### Short problem
Write out the passage of the football formations summary that opens with the words containing "The paper first" and closes with "affect the outcome.".

### Document excerpt
+ + + + +
The paper discussed in this article presents a new technique for measuring, classifying, and analyzing team formations in professional football matches using a large sample of player tracking data. The method involves hierarchical agglomerative clustering, which identifies the unique set of offensive and defensive formations used by teams. The authors use Bayesian model selection criteria to classify new formation observations, creating tactical summaries of each match. They also examine how formation choices relate to playing style and discuss potential applications of their methodology.

The authors are Laurie Shaw (Harvard Data Science Initiative and Harvard Sports Analytics Lab) and Mark Glickman (Harvard Sports Analytics Lab and Harvard Department of Statistics).

Introduction

The paper first highlights the importance of team formations in football and the role they play in team strategy. While formations are central to the selection of player roles and playing style, descriptions of formations are largely reliant on classifications based on the number of defenders, midfielders, and forwards. This is a crude summary that overlooks the fluid and nuanced player configurations that are dependent on the game state. Previous studies have assumed that formations remain static throughout a match, which precludes analysis of how in-match tactical changes affect the outcome.

To address this limitation, the authors present a new, data-driven technique for measuring and classifying team formations as a function of game state. The technique analyses the offensive and defensive configurations of each team separately and dynamically detects major tactical changes during the course of a match. The authors use unsupervised machine learning techniques to identify the unique set of template formations used by the teams in the dataset. They classify individual formation observations in a larger sample of matches according to these templates to study transitions between defence and attack and analyse changes in formation during matches. Finally, the authors discuss the practical applications of their methodology.

Methodology

The methodology section of the paper outlines the three key stages of the authors’ new technique for measuring and classifying team formations. The first stage involves a new algorithm that measures team formations as a function of time during a match by averaging vectors between neighbouring players in local possession windows. The second stage involves identifying the unique offensive and defensive formations used by teams in a large training set of tracking data through agglomerative hierarchical clustering. In the third stage, the authors incorporate the set of identified formation clusters into a Bayesian model selection algorithm to dynamically classify formation observations and systematically detect formation changes during matches.

The tracking data used in the analysis consists of 180 matches from a single season of an elite professional league. The data for each match includes the positions of all 22 players and the ball, sampled at a frequency of 25Hz. Individual player identities are tagged in the data, enabling tracking of each player over time. Overall, the authors’ methodology involves using advanced statistical techniques and large datasets to develop a comprehensive and nuanced understanding of team formations in professional football.

Measuring team formations

In this section, the authors describe their algorithm for measuring team formations during a match. The algorithm calculates the vectors between each player and their teammates at successive instants during a match and then averages these vectors over a specified time interval to determine their designated relative positions. The authors use a pairwise approach to measure team formations, rather than measuring the average positions of each player in the center of mass frame of the team, as in previous studies.
+ + + + +
### Supplied information
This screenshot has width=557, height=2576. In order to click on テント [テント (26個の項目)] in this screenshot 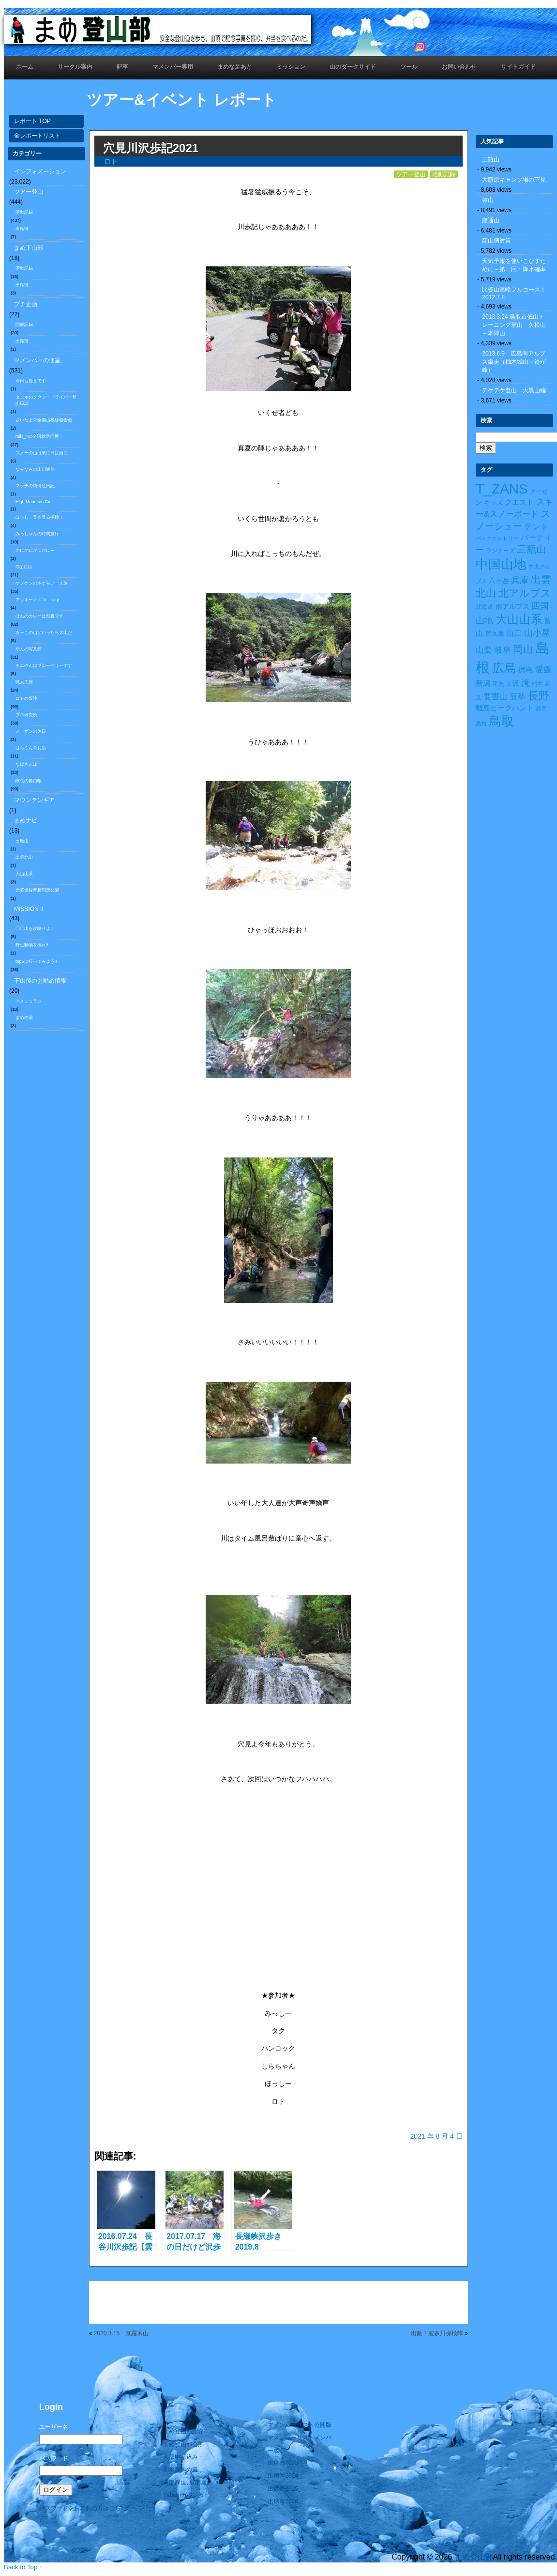, I will do `click(536, 526)`.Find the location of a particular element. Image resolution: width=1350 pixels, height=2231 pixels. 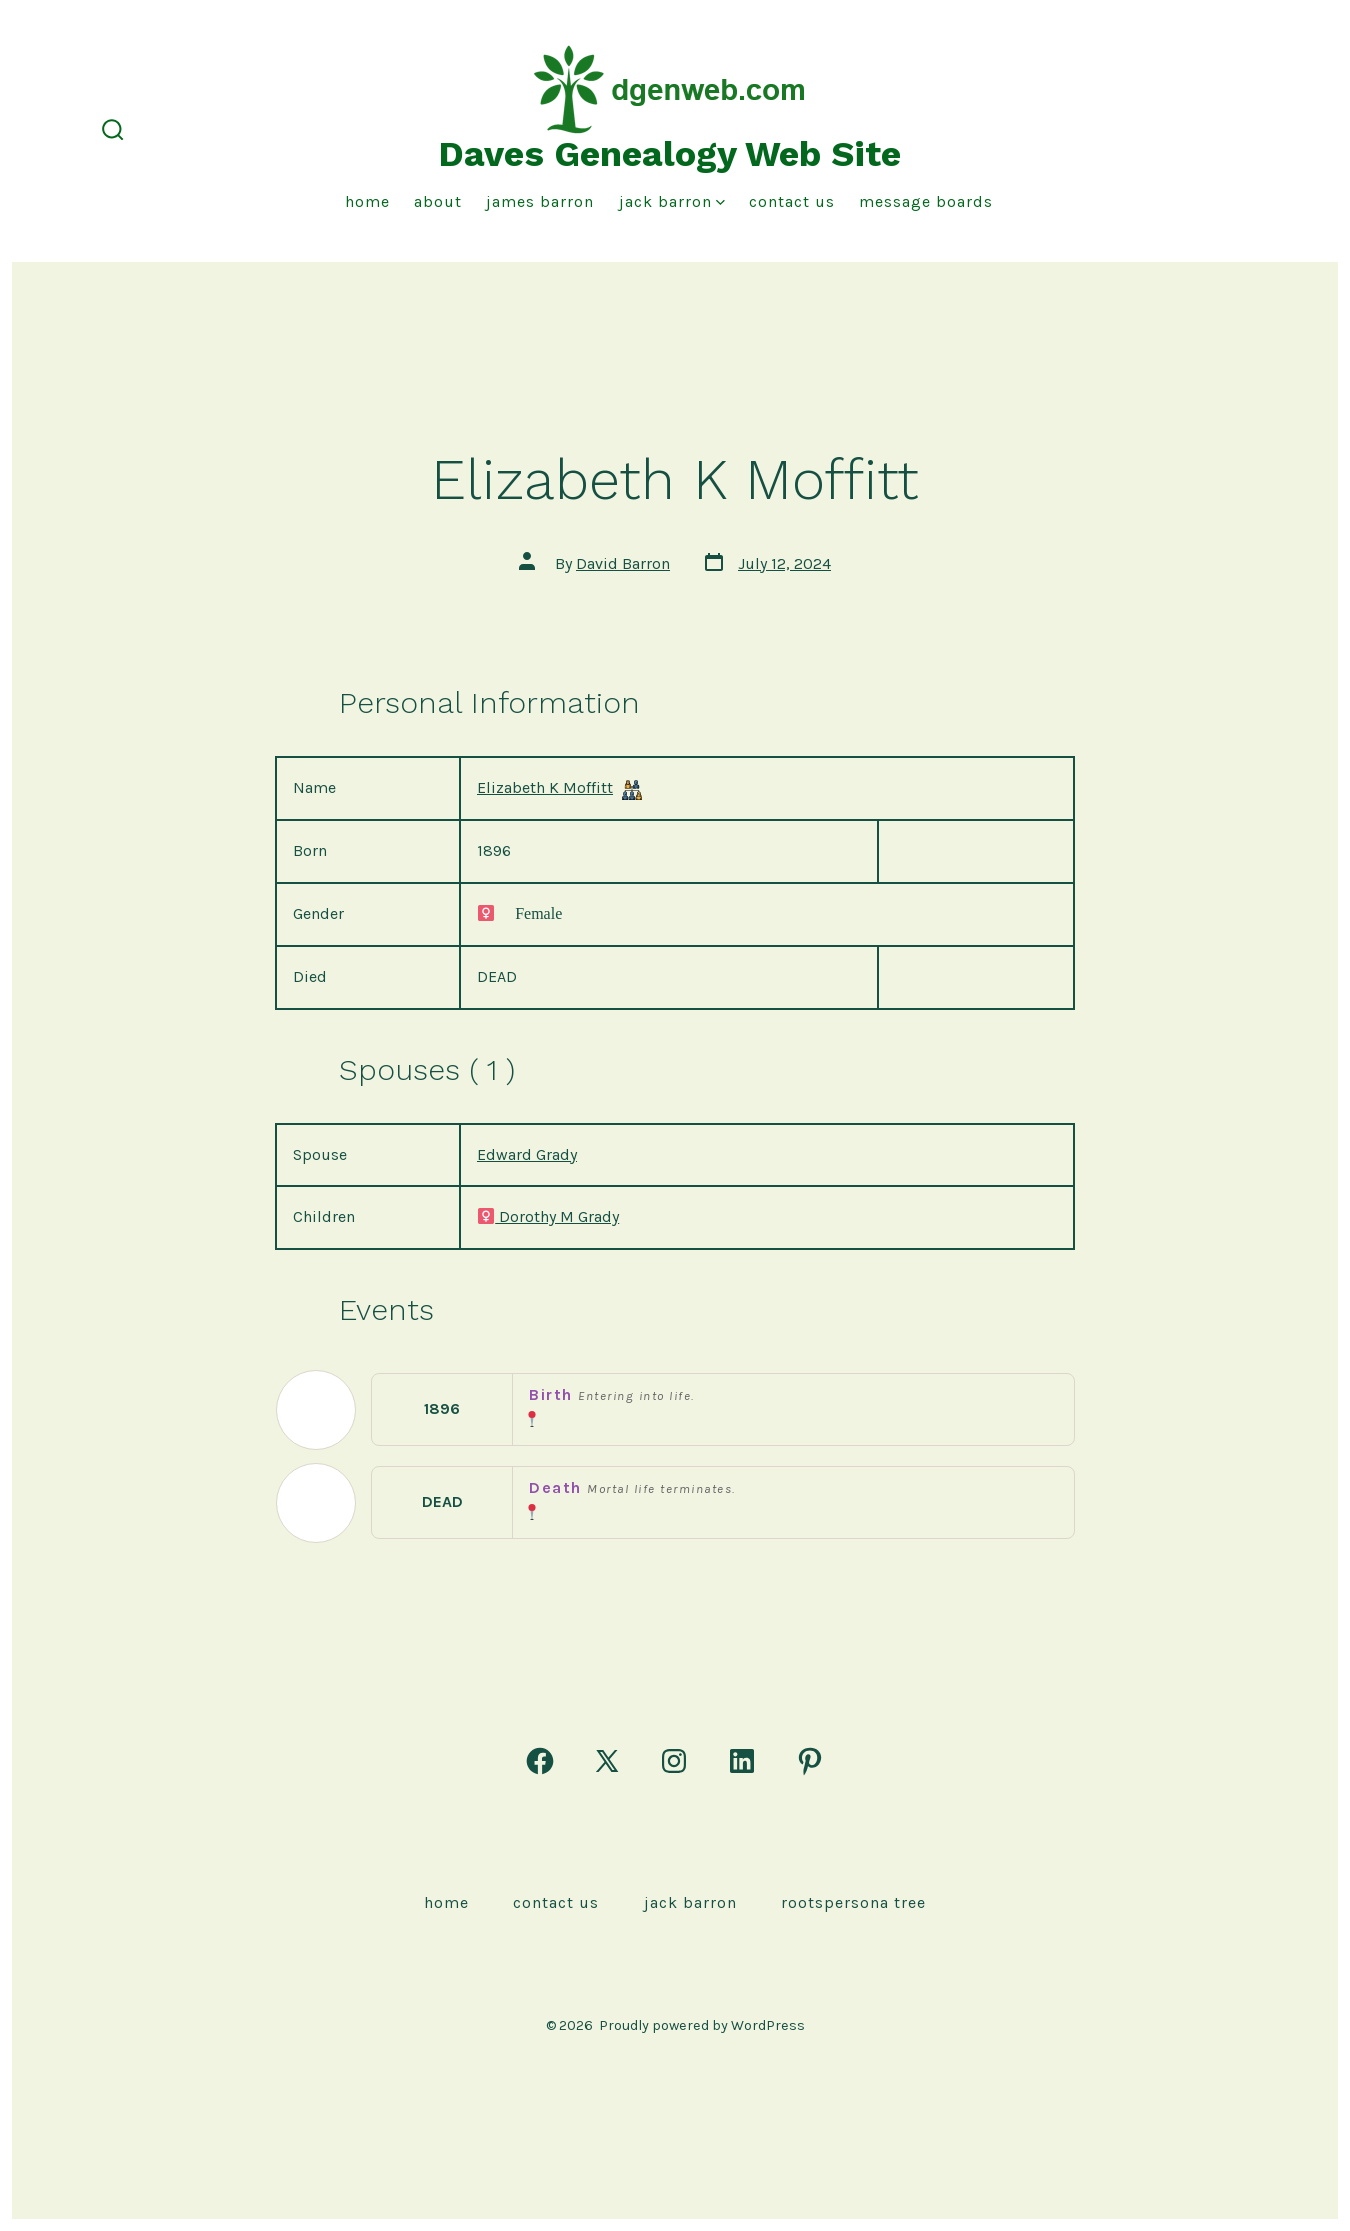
+ + + + +
### Answer to this problem
The paper first highlights the importance of team formations in football and the role they play in team strategy. While formations are central to the selection of player roles and playing style, descriptions of formations are largely reliant on classifications based on the number of defenders, midfielders, and forwards. This is a crude summary that overlooks the fluid and nuanced player configurations that are dependent on the game state. Previous studies have assumed that formations remain static throughout a match, which precludes analysis of how in-match tactical changes affect the outcome.